* **WHAT YOU ARE ASKED TO DO**
Tally the lines in the rows below that contain the string "pixels", matching case exactly, and give only that number.

* **ENTRIES SUPPLIED**
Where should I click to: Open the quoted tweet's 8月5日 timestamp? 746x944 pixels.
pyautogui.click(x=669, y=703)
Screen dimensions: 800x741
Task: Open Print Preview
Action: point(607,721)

...

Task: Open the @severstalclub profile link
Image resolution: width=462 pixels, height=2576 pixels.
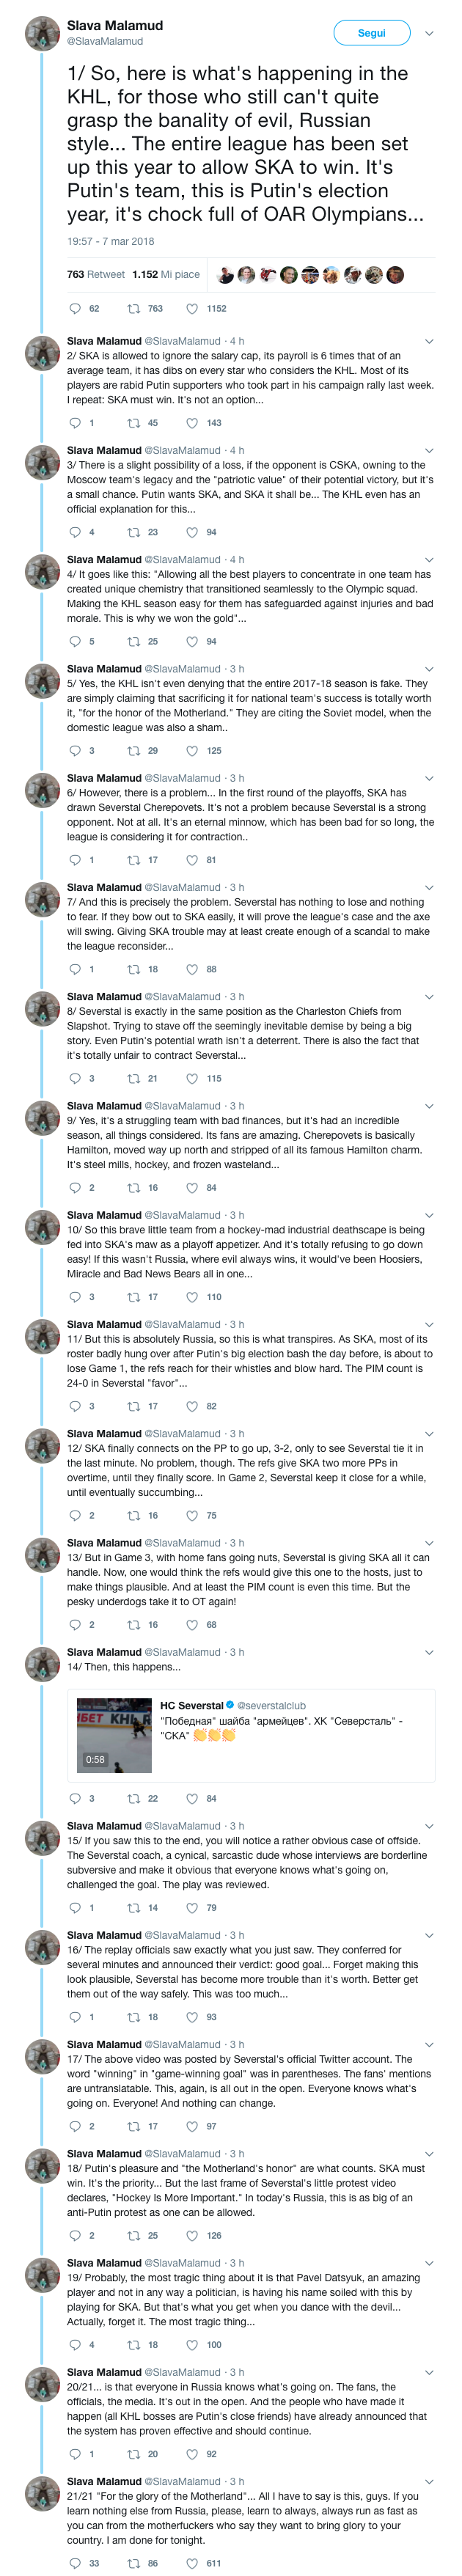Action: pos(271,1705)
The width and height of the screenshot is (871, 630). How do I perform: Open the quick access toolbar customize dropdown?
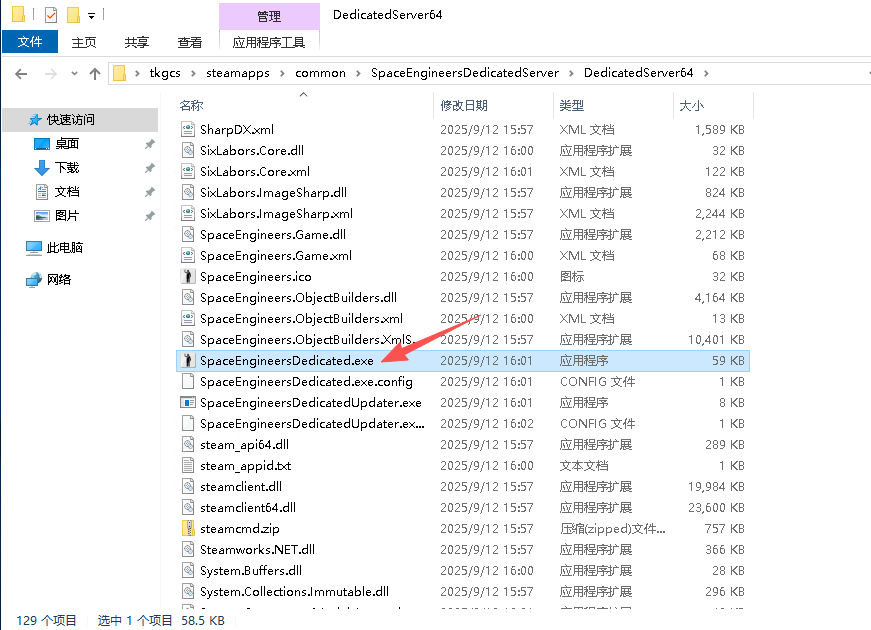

* **COMPLETE ANSWER**
2